Dans une remarquable étude publiée en 1998 et baptisée “Géopolitique des ressources naturelles : prospectives 2020”, l’historien et économiste français Philippe Chalmin écrivait à ce propos : “peu d’ouvrages de prospective auront bénéficié après leur parution d’une telle convergence d’événements confortant leur thèse. En 1972, ce furent en effet les premiers achats russes de céréales, la flambée des cours à Chicago et le début de ce qu’Henry Kissinger appela l’« arme alimentaire ». En 1973, il y eut la
guerre du Kippour et la prise de contrôle du marché pétrolier par l’OPEP ; il y eut aussi l’embargo américain sur les exportations de soja, les débuts du cartel des phosphates. En 1974, ce fut la crise du sucre… L’analyse pessimiste du club de Rome se confirmait : le monde allait manquer de matières premières ou d’énergie et le pouvoir sur les marchés appartenait désormais aux producteurs”.
Depuis, les fameuses analyses catastrophistes du Club de Rome ont été largement tempérées et révisées. Il n’empêche. Dans le monde actuel, jamais l’écart entre riches et pauvres n’a été aussi important; 827 millions (source : ONU – PAM) de personnes dans le monde ne mangent pas à leur faim; les guerres pour le contrôle des ressources -en particulier les plus fondamentales comme l’eau- n’ont jamais été aussi présentes tandis que les sociétés sont de plus en plus sensibilisées à la chasse aux gaspillages. Jamais la surconsommation et la surproduction n’ont autant été au coeur de l’actualité.
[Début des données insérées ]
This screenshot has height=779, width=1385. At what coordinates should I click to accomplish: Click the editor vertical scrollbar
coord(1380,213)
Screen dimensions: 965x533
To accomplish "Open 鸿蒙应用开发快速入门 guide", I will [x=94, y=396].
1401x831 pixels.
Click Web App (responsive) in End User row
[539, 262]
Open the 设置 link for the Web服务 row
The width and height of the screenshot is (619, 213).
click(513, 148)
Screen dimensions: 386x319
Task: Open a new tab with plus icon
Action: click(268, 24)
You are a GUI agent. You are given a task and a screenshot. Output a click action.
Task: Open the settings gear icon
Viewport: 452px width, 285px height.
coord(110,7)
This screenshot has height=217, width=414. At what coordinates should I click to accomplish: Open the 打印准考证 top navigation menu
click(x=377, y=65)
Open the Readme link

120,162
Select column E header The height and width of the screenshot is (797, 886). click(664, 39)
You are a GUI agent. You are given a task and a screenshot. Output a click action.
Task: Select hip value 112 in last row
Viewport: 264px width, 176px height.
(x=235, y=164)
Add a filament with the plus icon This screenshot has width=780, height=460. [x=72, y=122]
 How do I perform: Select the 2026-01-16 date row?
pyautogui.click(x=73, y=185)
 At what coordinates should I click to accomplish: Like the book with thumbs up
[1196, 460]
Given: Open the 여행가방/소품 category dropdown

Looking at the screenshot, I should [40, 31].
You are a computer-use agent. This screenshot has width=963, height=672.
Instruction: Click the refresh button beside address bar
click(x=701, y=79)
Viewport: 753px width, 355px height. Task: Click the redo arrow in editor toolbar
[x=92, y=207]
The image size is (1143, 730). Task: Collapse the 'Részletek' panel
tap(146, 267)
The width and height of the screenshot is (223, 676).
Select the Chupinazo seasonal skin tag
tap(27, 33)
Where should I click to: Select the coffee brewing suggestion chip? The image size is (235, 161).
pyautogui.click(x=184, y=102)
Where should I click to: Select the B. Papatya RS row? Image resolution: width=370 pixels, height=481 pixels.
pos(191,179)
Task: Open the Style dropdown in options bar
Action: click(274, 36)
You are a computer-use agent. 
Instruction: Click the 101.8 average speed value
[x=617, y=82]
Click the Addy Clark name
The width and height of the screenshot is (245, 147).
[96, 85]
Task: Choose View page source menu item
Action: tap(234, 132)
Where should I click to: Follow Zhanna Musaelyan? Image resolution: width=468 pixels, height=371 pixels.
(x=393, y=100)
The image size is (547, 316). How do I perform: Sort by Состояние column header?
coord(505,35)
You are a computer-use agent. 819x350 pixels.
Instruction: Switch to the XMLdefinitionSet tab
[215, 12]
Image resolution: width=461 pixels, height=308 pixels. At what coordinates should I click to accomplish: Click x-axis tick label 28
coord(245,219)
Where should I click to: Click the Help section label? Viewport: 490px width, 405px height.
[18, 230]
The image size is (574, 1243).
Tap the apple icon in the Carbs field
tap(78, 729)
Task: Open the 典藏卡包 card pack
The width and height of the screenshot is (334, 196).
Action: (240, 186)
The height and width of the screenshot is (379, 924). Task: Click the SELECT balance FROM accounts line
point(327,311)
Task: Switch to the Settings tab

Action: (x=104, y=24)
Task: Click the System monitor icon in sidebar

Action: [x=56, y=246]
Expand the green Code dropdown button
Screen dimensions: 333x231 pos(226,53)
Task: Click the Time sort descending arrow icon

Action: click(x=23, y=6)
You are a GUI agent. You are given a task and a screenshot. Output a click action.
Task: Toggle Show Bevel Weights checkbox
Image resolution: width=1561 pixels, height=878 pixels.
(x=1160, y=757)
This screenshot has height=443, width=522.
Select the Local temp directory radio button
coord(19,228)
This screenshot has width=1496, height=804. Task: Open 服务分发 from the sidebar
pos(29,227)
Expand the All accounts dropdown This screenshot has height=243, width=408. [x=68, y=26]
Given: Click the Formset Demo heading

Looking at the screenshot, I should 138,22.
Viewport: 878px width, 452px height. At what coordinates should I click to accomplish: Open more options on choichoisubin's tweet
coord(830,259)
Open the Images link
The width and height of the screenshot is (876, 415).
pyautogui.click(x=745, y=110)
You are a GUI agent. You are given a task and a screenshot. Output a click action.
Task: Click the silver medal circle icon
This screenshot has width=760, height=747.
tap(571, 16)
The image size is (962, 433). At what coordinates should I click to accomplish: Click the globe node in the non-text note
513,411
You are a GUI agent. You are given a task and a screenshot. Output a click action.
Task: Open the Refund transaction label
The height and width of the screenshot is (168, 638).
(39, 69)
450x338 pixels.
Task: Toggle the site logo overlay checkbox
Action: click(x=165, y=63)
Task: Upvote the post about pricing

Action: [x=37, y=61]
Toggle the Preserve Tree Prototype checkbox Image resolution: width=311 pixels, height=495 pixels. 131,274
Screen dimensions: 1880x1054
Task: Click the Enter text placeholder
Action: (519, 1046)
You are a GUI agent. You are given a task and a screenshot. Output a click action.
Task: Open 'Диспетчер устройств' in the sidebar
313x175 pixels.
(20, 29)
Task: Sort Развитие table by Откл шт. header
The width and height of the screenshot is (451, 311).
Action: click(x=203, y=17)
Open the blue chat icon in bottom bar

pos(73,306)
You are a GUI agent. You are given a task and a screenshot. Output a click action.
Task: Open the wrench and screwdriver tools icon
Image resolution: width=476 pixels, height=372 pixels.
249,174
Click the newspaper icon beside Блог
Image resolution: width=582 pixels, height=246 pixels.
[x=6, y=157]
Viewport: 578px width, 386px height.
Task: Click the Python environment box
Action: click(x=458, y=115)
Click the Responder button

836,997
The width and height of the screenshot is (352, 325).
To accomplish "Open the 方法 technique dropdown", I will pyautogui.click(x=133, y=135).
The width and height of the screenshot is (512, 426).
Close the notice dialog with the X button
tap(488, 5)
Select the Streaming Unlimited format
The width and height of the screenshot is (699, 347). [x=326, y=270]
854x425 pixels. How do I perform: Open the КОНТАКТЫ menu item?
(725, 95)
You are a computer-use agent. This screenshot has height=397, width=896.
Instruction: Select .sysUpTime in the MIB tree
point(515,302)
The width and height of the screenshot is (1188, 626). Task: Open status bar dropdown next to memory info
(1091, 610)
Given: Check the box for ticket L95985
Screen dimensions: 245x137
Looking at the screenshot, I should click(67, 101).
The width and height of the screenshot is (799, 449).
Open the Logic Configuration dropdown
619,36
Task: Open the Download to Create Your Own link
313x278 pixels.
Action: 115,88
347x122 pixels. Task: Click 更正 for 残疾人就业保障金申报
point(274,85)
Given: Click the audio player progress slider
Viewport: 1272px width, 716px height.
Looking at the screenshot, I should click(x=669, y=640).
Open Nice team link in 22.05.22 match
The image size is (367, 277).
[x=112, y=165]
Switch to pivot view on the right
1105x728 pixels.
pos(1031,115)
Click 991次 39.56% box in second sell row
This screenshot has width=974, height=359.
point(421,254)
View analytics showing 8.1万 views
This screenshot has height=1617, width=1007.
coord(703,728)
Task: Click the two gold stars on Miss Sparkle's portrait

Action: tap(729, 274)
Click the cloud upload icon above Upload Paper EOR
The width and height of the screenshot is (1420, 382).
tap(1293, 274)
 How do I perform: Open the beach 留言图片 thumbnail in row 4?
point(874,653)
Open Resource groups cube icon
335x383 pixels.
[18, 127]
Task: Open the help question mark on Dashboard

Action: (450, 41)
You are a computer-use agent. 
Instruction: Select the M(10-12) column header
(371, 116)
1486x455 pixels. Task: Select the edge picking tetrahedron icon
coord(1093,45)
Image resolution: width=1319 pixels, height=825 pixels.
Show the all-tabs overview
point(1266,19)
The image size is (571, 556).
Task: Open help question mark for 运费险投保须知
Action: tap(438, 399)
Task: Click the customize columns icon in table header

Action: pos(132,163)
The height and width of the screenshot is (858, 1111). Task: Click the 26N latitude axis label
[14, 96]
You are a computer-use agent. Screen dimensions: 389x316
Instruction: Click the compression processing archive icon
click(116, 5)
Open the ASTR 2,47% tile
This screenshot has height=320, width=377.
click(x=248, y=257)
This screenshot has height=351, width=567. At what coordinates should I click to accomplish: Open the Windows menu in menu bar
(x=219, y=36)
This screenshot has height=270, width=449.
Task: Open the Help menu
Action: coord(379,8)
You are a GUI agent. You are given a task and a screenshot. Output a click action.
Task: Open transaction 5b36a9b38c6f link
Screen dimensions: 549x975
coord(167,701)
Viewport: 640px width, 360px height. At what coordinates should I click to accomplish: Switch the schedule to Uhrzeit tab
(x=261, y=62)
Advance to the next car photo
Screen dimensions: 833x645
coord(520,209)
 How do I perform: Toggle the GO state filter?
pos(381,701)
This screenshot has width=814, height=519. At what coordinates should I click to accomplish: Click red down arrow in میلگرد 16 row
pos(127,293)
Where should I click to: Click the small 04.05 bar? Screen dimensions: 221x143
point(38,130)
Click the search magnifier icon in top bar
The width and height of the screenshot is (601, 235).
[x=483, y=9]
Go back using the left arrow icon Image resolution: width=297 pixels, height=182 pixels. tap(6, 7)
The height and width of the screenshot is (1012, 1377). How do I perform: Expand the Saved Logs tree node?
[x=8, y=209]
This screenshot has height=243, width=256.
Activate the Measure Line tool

En 2012, la population sur la Terre était estimée à 7,046 milliards. En 2013, l’ONU a estimé que nous serons entre 9 et 10 milliards d’habitants, dans moins d’un siècle. Au rythme des pollutions massives, de la destruction de l’environnement et de la surexploitation des sols, gageons que les générations futures n’auront pas à se nourrir de Soleil vert.